● **Task brief**: Please return the whole listing word for word.

● **Data section**:
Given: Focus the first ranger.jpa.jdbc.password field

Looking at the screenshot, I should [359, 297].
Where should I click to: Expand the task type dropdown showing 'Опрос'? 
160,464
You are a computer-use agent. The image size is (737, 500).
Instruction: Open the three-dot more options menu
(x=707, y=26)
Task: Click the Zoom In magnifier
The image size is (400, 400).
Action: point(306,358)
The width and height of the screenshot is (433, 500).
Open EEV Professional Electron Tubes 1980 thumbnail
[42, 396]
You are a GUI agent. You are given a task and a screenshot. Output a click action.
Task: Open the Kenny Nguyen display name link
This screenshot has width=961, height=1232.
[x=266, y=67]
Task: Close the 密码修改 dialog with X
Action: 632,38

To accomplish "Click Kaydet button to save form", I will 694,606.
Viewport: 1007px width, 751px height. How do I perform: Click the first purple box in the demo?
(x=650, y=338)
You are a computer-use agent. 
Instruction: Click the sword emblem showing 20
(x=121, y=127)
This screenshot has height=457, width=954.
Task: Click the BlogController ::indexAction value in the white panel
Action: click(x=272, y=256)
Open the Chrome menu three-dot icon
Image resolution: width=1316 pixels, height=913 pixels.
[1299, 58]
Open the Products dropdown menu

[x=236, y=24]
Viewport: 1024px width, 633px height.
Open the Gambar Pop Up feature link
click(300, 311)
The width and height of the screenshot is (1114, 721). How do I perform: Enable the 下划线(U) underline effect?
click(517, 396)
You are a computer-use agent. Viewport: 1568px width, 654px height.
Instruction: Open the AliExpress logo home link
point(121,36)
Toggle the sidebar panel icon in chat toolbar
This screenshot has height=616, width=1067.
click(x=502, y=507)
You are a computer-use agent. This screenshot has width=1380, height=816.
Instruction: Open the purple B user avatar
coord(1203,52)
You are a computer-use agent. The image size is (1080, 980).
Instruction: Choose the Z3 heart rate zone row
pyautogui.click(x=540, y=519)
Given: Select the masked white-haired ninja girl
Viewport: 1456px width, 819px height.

● **Response**:
Given: Focus the first ranger.jpa.jdbc.password field

Looking at the screenshot, I should [359, 297].
Where should I click to: Expand the task type dropdown showing 'Опрос'? 
160,464
You are a computer-use agent. The image size is (737, 500).
Instruction: Open the three-dot more options menu
(x=707, y=26)
Task: Click the Zoom In magnifier
The image size is (400, 400).
Action: point(306,358)
The width and height of the screenshot is (433, 500).
Open EEV Professional Electron Tubes 1980 thumbnail
[42, 396]
You are a GUI agent. You are given a task and a screenshot. Output a click action.
Task: Open the Kenny Nguyen display name link
This screenshot has width=961, height=1232.
[x=266, y=67]
Task: Close the 密码修改 dialog with X
Action: 632,38

To accomplish "Click Kaydet button to save form", I will 694,606.
Viewport: 1007px width, 751px height. How do I perform: Click the first purple box in the demo?
(x=650, y=338)
You are a computer-use agent. 
Instruction: Click the sword emblem showing 20
(x=121, y=127)
This screenshot has height=457, width=954.
Task: Click the BlogController ::indexAction value in the white panel
Action: click(x=272, y=256)
Open the Chrome menu three-dot icon
Image resolution: width=1316 pixels, height=913 pixels.
[1299, 58]
Open the Products dropdown menu

[x=236, y=24]
Viewport: 1024px width, 633px height.
Open the Gambar Pop Up feature link
click(300, 311)
The width and height of the screenshot is (1114, 721). How do I perform: Enable the 下划线(U) underline effect?
click(517, 396)
You are a computer-use agent. Viewport: 1568px width, 654px height.
Instruction: Open the AliExpress logo home link
point(121,36)
Toggle the sidebar panel icon in chat toolbar
This screenshot has height=616, width=1067.
click(x=502, y=507)
You are a computer-use agent. This screenshot has width=1380, height=816.
Instruction: Open the purple B user avatar
coord(1203,52)
You are a computer-use agent. The image size is (1080, 980).
Instruction: Choose the Z3 heart rate zone row
pyautogui.click(x=540, y=519)
Given: Select the masked white-haired ninja girl
Viewport: 1456px width, 819px height.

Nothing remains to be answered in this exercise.